E3 ubiquitin ligase F-box only
protein 22 (FBXO22), which targets the key regulators of cellular activities for ubiquitylation and degradation, plays an important role in
tumorigenesis and
metastasis. However, the function of FBXO22 in
epithelial ovarian cancers has not been reported. This study aims to explore the
biological function of FBXO22 in
epithelial ovarian cancers progression and
metastasis and its specific regulation mechanism. Immunohistochemistry analysis of tissue microarray was performed to evaluate the expression of FBXO22 in
epithelial ovarian cancers patients. The proliferative ability of
epithelial ovarian cancers cells was examined by the CCK8. The
metastasis ability was detected by the wound healing assay, migration and invasion assays. Western blot was used to verify the relationship between FBXO22 expression and
mitogen-activated protein kinase related
proteins. Autophagic flux was detected by electron microscopy, mRFP-GFP-LC3 adenovirus, lysosomal tracker and western blot. For in vivo experiments, the effect of FBXO22 on
epithelial ovarian cancers resistance was observed in a xenograft
tumor model and a metastatic mice model. We found that FBXO22 expression was significantly increased in
epithelial ovarian cancers tissues and was closely correlated with clinical pathological factors.

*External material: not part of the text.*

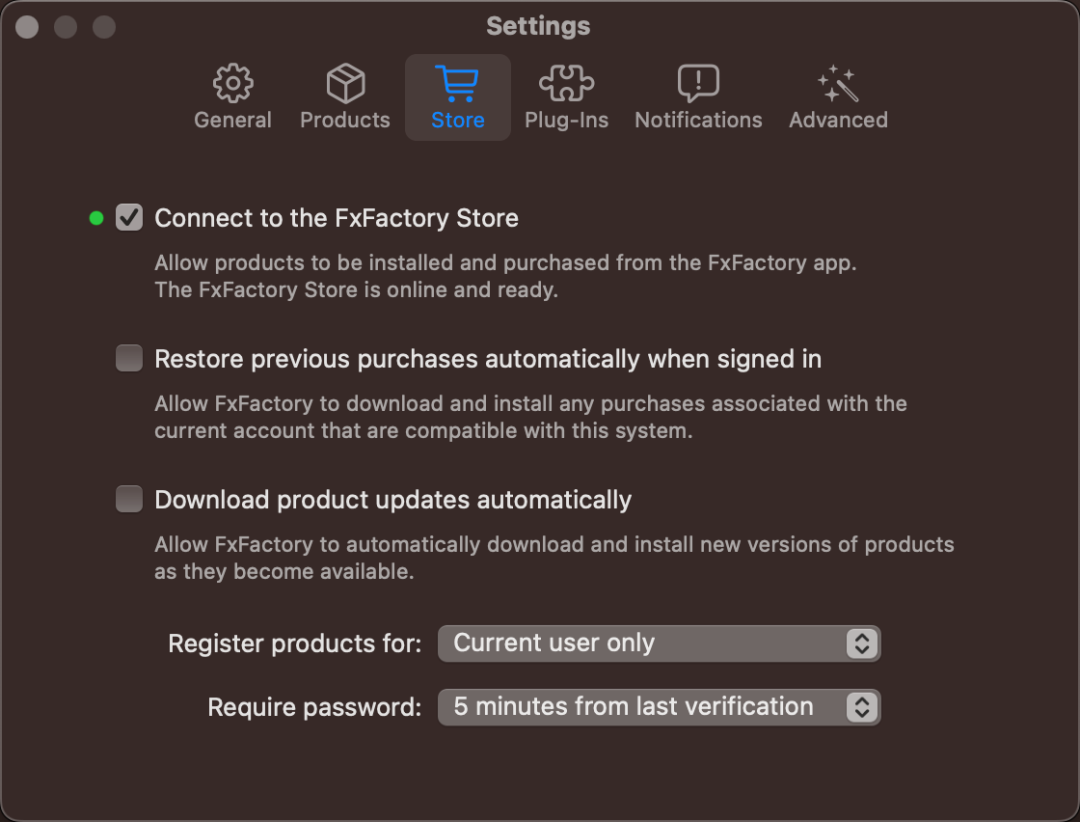The width and height of the screenshot is (1080, 822).
Task: Click Restore previous purchases label text
Action: [x=488, y=359]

As a result, we found that FBXO22 promoted the growth and
metastasis, as well as inhibited the autophagy flux. In addition, we identified that FBXO22 performed these functions via the MAPK/ERK pathway. Our results first reported the function of FBXO22 in
epithelial ovarian cancer and the correlation between FBXO22 and autophagy, suggesting FBXO22 as a novel target of
epithelial ovarian cancers assessment and treatment.